Your task
What are the lines, copied exactly, from the one containing "This screenshot has" through the final line of the material? Leave the pictures out.

########

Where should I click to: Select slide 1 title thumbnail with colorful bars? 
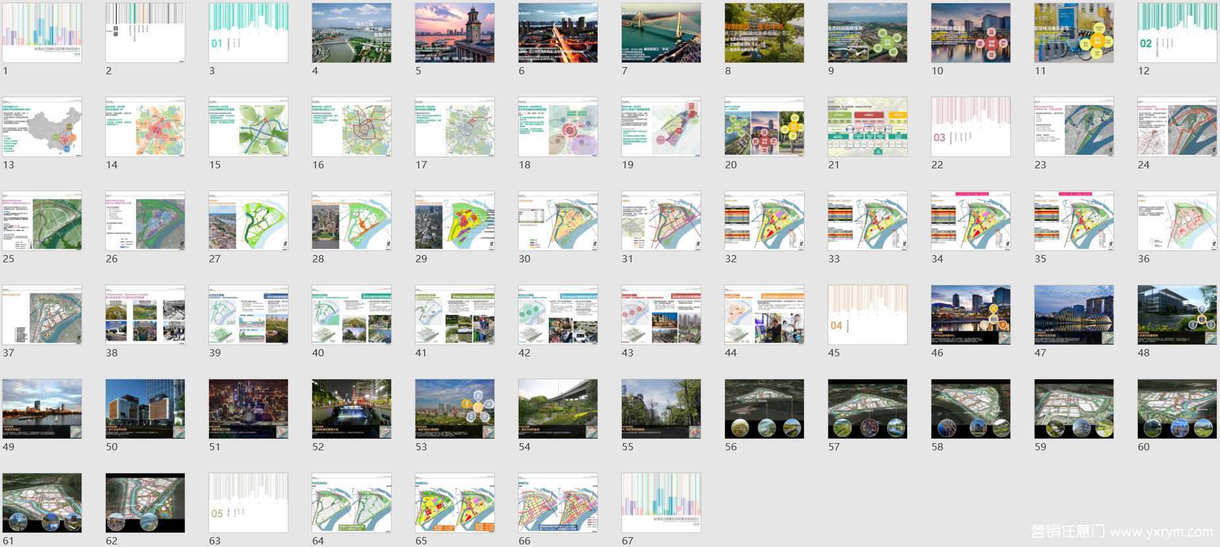tap(42, 33)
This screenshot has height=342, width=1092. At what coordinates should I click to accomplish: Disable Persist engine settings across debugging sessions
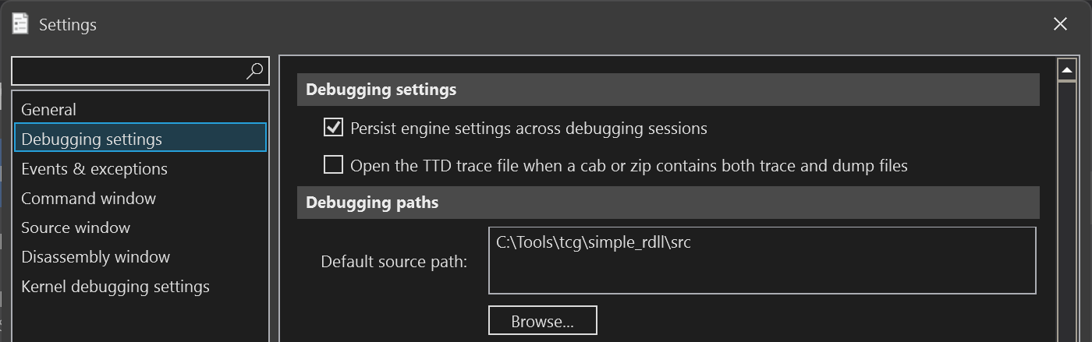point(334,128)
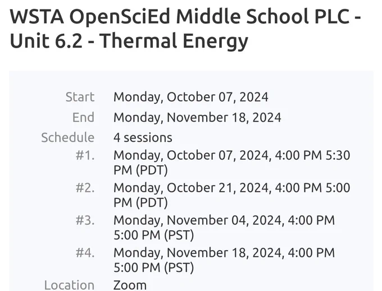Select the October 21 session entry
Viewport: 382px width, 291px height.
232,195
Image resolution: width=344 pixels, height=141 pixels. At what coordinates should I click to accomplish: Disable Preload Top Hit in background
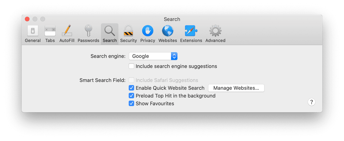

########

Exercise solution
This screenshot has height=342, width=1092. At what coordinates should I click to accomplish: Disable Persist engine settings across debugging sessions
point(334,128)
Select the October 21 session entry
Viewport: 382px width, 291px height.
232,195
Image resolution: width=344 pixels, height=141 pixels. At what coordinates should I click to accomplish: Disable Preload Top Hit in background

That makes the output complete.